[Opening Exercise text section]
Sometime, LLMs actually generate copyright headers as well in their output - lol - like in this PR which was the subject of a recent HN post [1]
https://github.com/ocaml/ocaml/pull/14369/files#diff-062dbbe...
Sometime, LLMs actually generate copyright headers as well in their output - lol - like in this PR which was the subject of a recent HN post [1]
https://github.com/ocaml/ocaml/pull/14369/files#diff-062dbbe...
I once had a well-known LLM reproduce pretty much an entire file from a well-known React library verbatim.
I was writing code in an unrelated programming language at the time, and the bizarre inclusion of that particular file in the output was presumably because the name of the library was very similar to a keyword I was using in my existing code, but this experience did not fill me with confidence about the abilities of contemporary AI. ;-)
However, it did clearly demonstrate that LLMs with billions or even trillions of parameters certainly can embed enough information to reproduce some of the material they were trained on verbatim or very close to it.
So what? I can probably produce parts of the header from memory. Doesn't mean my brain is GPLed.
The question was "if I train my model with copyleft material, how do you prove I did?"
If your brain was distributed as software, I think it might?
[Closing Exercise text section]
● Exercise brief
Resume the forum thread about language models reproducing copyrighted code, starting after its final post.
[Opening Given information section]
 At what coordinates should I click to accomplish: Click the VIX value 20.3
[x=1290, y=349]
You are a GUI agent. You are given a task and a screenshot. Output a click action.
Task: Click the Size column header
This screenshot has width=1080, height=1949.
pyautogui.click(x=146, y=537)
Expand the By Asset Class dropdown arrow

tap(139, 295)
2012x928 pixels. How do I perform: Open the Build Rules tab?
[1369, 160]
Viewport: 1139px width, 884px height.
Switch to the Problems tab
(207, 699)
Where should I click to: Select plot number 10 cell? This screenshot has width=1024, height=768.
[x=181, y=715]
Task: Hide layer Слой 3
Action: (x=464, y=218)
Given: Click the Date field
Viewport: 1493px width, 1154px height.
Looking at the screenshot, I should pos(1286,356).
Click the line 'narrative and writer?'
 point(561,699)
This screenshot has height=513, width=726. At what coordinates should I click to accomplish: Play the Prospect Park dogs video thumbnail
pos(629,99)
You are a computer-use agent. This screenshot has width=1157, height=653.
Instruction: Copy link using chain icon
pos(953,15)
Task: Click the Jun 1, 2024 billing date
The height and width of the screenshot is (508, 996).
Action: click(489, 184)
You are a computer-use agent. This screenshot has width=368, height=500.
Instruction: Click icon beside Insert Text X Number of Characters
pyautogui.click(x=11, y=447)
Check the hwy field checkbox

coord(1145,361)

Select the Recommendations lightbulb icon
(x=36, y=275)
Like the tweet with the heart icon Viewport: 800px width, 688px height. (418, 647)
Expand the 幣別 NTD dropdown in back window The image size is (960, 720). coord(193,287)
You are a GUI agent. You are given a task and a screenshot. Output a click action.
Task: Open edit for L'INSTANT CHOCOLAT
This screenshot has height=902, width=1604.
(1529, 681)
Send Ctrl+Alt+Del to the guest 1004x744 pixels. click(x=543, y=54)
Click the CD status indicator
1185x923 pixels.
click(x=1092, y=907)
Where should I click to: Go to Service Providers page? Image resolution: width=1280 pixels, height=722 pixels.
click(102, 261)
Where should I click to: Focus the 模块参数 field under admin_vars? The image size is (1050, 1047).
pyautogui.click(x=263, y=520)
[Closing Given information section]
● Task answer
There is a stupid presupposition that LLMs are equivalent to human brains which they clearly are not. Stateless token generators are OBVIOUSLY not like human brains even if you somehow contort the definition of intelligence to include them
Even if they are not "like" human brains in some sense, are they "like" brains enough to be counted similarly in a legal environment? Can you articulate the difference as something other than meat parochialism, which strikes me as arbitrary?
All law is arbitrary. Intellectual property law perhaps most of all.
Famously, the output from monkey "artists" was found to be non-copyrightable even though a monkey's brain is much more similar to ours than an LLM.
[1] https://en.wikipedia.org/wiki/Monkey_selfie_copyright_disput...
If IP law is arbitrary, we get to choose between IP law that makes LLMs propagate the GPL and law that doesn't. It's a policy switch we can toggle whenever want. Why would anyone want the propagates-GPL option when this setting would make LLMs much less useful for basically zero economic benefit? That's the legal "policy setting" you choose when you basically want to stall AI progress, and it's not going to stall China's progress.